- _Description of the task_
Please reproduce every one of the entries below word for word, keeping each line unchanged.

A run of entries:
────

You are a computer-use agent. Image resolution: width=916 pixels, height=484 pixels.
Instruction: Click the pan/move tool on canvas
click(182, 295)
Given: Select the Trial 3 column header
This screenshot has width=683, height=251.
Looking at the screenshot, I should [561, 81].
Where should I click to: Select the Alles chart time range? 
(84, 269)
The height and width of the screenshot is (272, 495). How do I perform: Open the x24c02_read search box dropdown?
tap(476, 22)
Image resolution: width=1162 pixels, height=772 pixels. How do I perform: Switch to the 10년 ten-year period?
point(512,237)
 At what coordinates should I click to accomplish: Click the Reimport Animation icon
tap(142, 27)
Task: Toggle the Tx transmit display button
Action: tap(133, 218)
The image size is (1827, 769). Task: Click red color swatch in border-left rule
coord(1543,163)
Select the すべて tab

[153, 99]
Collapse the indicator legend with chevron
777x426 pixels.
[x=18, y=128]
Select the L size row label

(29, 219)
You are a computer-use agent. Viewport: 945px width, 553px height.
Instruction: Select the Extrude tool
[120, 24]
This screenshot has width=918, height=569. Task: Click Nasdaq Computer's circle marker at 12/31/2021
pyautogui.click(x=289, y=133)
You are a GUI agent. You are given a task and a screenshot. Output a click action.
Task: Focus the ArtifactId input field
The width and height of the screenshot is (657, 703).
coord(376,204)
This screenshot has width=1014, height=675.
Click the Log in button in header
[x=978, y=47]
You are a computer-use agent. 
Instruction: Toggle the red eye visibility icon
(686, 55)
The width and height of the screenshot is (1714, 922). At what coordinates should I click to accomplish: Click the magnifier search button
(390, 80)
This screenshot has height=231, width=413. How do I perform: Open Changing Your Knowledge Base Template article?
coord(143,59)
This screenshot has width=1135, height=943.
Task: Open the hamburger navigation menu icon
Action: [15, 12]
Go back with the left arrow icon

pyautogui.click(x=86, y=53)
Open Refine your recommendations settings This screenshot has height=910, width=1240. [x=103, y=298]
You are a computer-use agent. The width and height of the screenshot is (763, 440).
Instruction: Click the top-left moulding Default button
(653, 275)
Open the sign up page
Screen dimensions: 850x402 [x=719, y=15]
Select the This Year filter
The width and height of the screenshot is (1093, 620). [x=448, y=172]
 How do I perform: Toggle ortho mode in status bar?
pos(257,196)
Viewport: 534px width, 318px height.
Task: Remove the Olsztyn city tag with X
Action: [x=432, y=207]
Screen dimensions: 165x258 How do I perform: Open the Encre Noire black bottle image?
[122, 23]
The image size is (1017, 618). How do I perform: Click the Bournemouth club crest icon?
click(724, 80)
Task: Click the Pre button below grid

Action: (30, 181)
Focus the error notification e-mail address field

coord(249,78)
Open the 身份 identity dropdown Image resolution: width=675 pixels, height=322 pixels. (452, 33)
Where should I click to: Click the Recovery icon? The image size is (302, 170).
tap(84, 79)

────

- _Task output_
You are a computer-use agent. Image resolution: width=916 pixels, height=484 pixels.
Instruction: Click the pan/move tool on canvas
click(182, 295)
Given: Select the Trial 3 column header
This screenshot has width=683, height=251.
Looking at the screenshot, I should [561, 81].
Where should I click to: Select the Alles chart time range? 
(84, 269)
The height and width of the screenshot is (272, 495). How do I perform: Open the x24c02_read search box dropdown?
tap(476, 22)
Image resolution: width=1162 pixels, height=772 pixels. How do I perform: Switch to the 10년 ten-year period?
point(512,237)
 At what coordinates should I click to accomplish: Click the Reimport Animation icon
tap(142, 27)
Task: Toggle the Tx transmit display button
Action: tap(133, 218)
The image size is (1827, 769). Task: Click red color swatch in border-left rule
coord(1543,163)
Select the すべて tab

[153, 99]
Collapse the indicator legend with chevron
777x426 pixels.
[x=18, y=128]
Select the L size row label

(29, 219)
You are a computer-use agent. Viewport: 945px width, 553px height.
Instruction: Select the Extrude tool
[120, 24]
This screenshot has width=918, height=569. Task: Click Nasdaq Computer's circle marker at 12/31/2021
pyautogui.click(x=289, y=133)
You are a GUI agent. You are given a task and a screenshot. Output a click action.
Task: Focus the ArtifactId input field
The width and height of the screenshot is (657, 703).
coord(376,204)
This screenshot has width=1014, height=675.
Click the Log in button in header
[x=978, y=47]
You are a computer-use agent. 
Instruction: Toggle the red eye visibility icon
(686, 55)
The width and height of the screenshot is (1714, 922). At what coordinates should I click to accomplish: Click the magnifier search button
(390, 80)
This screenshot has height=231, width=413. How do I perform: Open Changing Your Knowledge Base Template article?
coord(143,59)
This screenshot has width=1135, height=943.
Task: Open the hamburger navigation menu icon
Action: [15, 12]
Go back with the left arrow icon

pyautogui.click(x=86, y=53)
Open Refine your recommendations settings This screenshot has height=910, width=1240. [x=103, y=298]
You are a computer-use agent. The width and height of the screenshot is (763, 440).
Instruction: Click the top-left moulding Default button
(653, 275)
Open the sign up page
Screen dimensions: 850x402 [x=719, y=15]
Select the This Year filter
The width and height of the screenshot is (1093, 620). [x=448, y=172]
 How do I perform: Toggle ortho mode in status bar?
pos(257,196)
Viewport: 534px width, 318px height.
Task: Remove the Olsztyn city tag with X
Action: [x=432, y=207]
Screen dimensions: 165x258 How do I perform: Open the Encre Noire black bottle image?
[122, 23]
The image size is (1017, 618). How do I perform: Click the Bournemouth club crest icon?
click(724, 80)
Task: Click the Pre button below grid

Action: (30, 181)
Focus the error notification e-mail address field

coord(249,78)
Open the 身份 identity dropdown Image resolution: width=675 pixels, height=322 pixels. (452, 33)
Where should I click to: Click the Recovery icon? The image size is (302, 170).
tap(84, 79)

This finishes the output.